* GIVEN EXERCISE
Please rewrite these records with "Kernel" replaced by "Debug", leaving everything else unchanged.

* MATERIAL TO PROCESS
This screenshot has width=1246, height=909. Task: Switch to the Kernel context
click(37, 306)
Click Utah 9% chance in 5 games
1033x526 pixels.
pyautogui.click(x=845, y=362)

* TASK RESPONSE
This screenshot has width=1246, height=909. Task: Switch to the Debug context
click(37, 306)
Click Utah 9% chance in 5 games
1033x526 pixels.
pyautogui.click(x=845, y=362)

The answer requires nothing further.